*Work task*: Go through the entries and copy every one exactly.

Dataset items
= = = =

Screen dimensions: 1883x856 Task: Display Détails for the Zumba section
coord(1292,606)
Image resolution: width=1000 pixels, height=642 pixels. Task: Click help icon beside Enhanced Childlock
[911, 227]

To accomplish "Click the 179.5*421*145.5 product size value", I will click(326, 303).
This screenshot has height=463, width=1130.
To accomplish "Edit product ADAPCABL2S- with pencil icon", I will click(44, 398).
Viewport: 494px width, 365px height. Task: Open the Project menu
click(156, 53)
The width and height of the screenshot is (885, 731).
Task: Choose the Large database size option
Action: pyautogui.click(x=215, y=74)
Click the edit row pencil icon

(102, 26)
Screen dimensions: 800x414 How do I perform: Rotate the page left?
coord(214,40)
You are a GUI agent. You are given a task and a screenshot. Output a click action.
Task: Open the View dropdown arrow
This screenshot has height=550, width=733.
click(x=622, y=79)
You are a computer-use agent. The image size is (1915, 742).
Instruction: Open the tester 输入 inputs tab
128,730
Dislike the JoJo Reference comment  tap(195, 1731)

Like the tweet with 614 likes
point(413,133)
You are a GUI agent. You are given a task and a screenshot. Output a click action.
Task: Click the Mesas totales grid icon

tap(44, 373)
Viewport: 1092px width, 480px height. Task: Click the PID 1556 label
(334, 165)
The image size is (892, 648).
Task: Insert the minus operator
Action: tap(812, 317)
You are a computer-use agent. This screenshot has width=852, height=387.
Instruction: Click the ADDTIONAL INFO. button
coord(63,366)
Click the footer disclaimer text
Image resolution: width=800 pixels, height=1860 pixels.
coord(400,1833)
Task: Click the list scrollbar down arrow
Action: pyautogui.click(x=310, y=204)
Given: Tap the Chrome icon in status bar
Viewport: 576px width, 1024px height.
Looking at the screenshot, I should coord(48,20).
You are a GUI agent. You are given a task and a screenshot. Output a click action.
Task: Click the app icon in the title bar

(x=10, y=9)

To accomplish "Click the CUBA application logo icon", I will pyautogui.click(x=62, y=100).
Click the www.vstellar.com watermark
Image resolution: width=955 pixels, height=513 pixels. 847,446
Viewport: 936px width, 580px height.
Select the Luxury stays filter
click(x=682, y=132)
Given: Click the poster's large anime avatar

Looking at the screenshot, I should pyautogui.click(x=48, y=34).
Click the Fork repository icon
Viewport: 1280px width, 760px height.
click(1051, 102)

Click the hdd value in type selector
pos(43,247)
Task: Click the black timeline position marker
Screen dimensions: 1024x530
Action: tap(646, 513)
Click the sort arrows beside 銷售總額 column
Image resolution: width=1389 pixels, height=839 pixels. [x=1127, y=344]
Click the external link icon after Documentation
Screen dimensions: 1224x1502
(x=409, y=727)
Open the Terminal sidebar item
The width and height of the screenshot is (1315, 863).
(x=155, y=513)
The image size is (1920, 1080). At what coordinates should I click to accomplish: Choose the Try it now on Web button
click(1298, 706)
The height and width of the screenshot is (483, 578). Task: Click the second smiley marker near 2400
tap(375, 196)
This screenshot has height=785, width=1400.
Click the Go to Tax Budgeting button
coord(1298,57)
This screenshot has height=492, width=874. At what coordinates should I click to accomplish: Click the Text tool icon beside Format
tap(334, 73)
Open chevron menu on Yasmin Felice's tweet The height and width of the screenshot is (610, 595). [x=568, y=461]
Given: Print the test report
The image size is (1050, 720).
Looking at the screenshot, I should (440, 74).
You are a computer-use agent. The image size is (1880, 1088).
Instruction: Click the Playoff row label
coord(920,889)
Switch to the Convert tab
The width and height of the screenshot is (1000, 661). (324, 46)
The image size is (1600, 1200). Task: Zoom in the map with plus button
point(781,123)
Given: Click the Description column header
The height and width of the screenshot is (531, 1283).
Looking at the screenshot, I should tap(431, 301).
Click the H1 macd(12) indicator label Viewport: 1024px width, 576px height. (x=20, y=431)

= = = =

*Result below*:
Screen dimensions: 1883x856 Task: Display Détails for the Zumba section
coord(1292,606)
Image resolution: width=1000 pixels, height=642 pixels. Task: Click help icon beside Enhanced Childlock
[911, 227]

To accomplish "Click the 179.5*421*145.5 product size value", I will click(326, 303).
This screenshot has height=463, width=1130.
To accomplish "Edit product ADAPCABL2S- with pencil icon", I will click(44, 398).
Viewport: 494px width, 365px height. Task: Open the Project menu
click(156, 53)
The width and height of the screenshot is (885, 731).
Task: Choose the Large database size option
Action: pyautogui.click(x=215, y=74)
Click the edit row pencil icon

(102, 26)
Screen dimensions: 800x414 How do I perform: Rotate the page left?
coord(214,40)
You are a GUI agent. You are given a task and a screenshot. Output a click action.
Task: Open the View dropdown arrow
This screenshot has height=550, width=733.
click(x=622, y=79)
You are a computer-use agent. The image size is (1915, 742).
Instruction: Open the tester 输入 inputs tab
128,730
Dislike the JoJo Reference comment  tap(195, 1731)

Like the tweet with 614 likes
point(413,133)
You are a GUI agent. You are given a task and a screenshot. Output a click action.
Task: Click the Mesas totales grid icon

tap(44, 373)
Viewport: 1092px width, 480px height. Task: Click the PID 1556 label
(334, 165)
The image size is (892, 648).
Task: Insert the minus operator
Action: tap(812, 317)
You are a computer-use agent. This screenshot has width=852, height=387.
Instruction: Click the ADDTIONAL INFO. button
coord(63,366)
Click the footer disclaimer text
Image resolution: width=800 pixels, height=1860 pixels.
coord(400,1833)
Task: Click the list scrollbar down arrow
Action: pyautogui.click(x=310, y=204)
Given: Tap the Chrome icon in status bar
Viewport: 576px width, 1024px height.
Looking at the screenshot, I should coord(48,20).
You are a GUI agent. You are given a task and a screenshot. Output a click action.
Task: Click the app icon in the title bar

(x=10, y=9)

To accomplish "Click the CUBA application logo icon", I will pyautogui.click(x=62, y=100).
Click the www.vstellar.com watermark
Image resolution: width=955 pixels, height=513 pixels. 847,446
Viewport: 936px width, 580px height.
Select the Luxury stays filter
click(x=682, y=132)
Given: Click the poster's large anime avatar

Looking at the screenshot, I should pyautogui.click(x=48, y=34).
Click the Fork repository icon
Viewport: 1280px width, 760px height.
click(1051, 102)

Click the hdd value in type selector
pos(43,247)
Task: Click the black timeline position marker
Screen dimensions: 1024x530
Action: tap(646, 513)
Click the sort arrows beside 銷售總額 column
Image resolution: width=1389 pixels, height=839 pixels. [x=1127, y=344]
Click the external link icon after Documentation
Screen dimensions: 1224x1502
(x=409, y=727)
Open the Terminal sidebar item
The width and height of the screenshot is (1315, 863).
(x=155, y=513)
The image size is (1920, 1080). At what coordinates should I click to accomplish: Choose the Try it now on Web button
click(1298, 706)
The height and width of the screenshot is (483, 578). Task: Click the second smiley marker near 2400
tap(375, 196)
This screenshot has height=785, width=1400.
Click the Go to Tax Budgeting button
coord(1298,57)
This screenshot has height=492, width=874. At what coordinates should I click to accomplish: Click the Text tool icon beside Format
tap(334, 73)
Open chevron menu on Yasmin Felice's tweet The height and width of the screenshot is (610, 595). [x=568, y=461]
Given: Print the test report
The image size is (1050, 720).
Looking at the screenshot, I should (440, 74).
You are a computer-use agent. The image size is (1880, 1088).
Instruction: Click the Playoff row label
coord(920,889)
Switch to the Convert tab
The width and height of the screenshot is (1000, 661). (324, 46)
The image size is (1600, 1200). Task: Zoom in the map with plus button
point(781,123)
Given: Click the Description column header
The height and width of the screenshot is (531, 1283).
Looking at the screenshot, I should tap(431, 301).
Click the H1 macd(12) indicator label Viewport: 1024px width, 576px height. (x=20, y=431)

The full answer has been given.